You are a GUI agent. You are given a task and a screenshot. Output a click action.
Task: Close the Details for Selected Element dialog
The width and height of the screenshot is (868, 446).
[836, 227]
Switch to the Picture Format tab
◇ ◇ ◇ ◇ ◇ ◇ ◇
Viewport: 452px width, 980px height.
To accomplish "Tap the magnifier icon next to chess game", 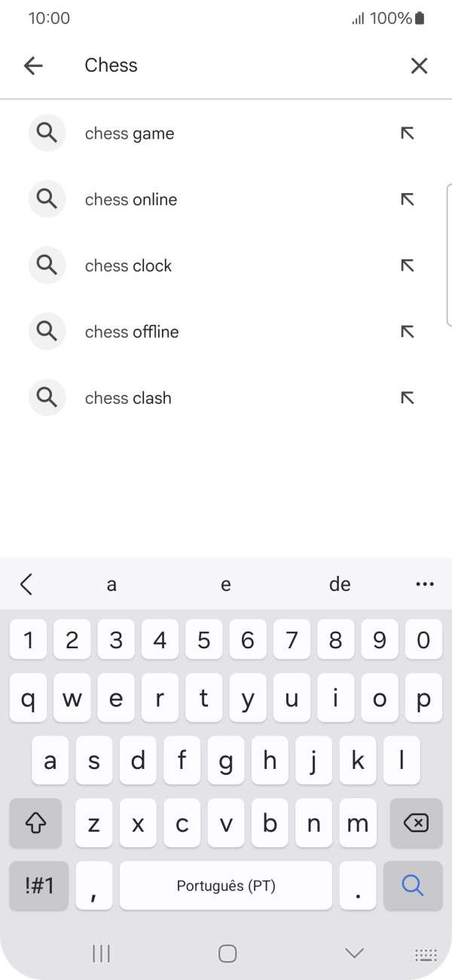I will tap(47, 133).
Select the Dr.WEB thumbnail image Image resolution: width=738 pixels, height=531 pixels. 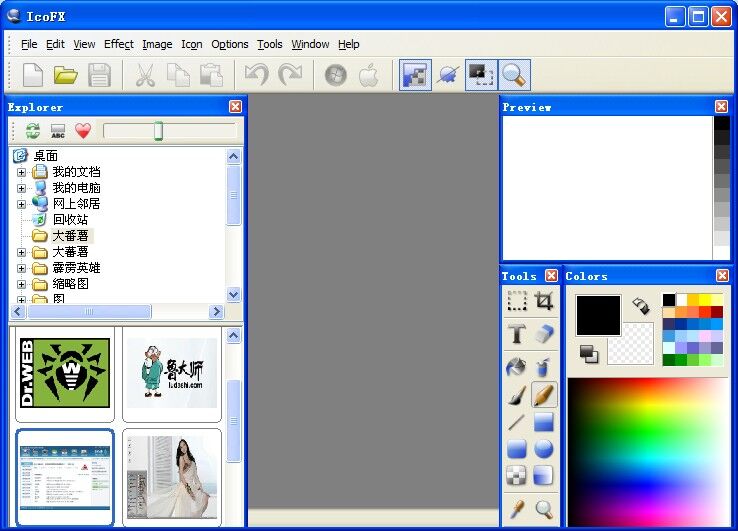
◇ ◇ ◇ ◇ ◇ ◇ ◇
Exercise objective:
Look above for the line with "Task: Close the" and the line with "Switch to the Picture Format tab", and reproduce exactly those two lines plus every line between, nothing more.

Answer box:
Task: Close the Details for Selected Element dialog
The width and height of the screenshot is (868, 446).
[836, 227]
Switch to the Picture Format tab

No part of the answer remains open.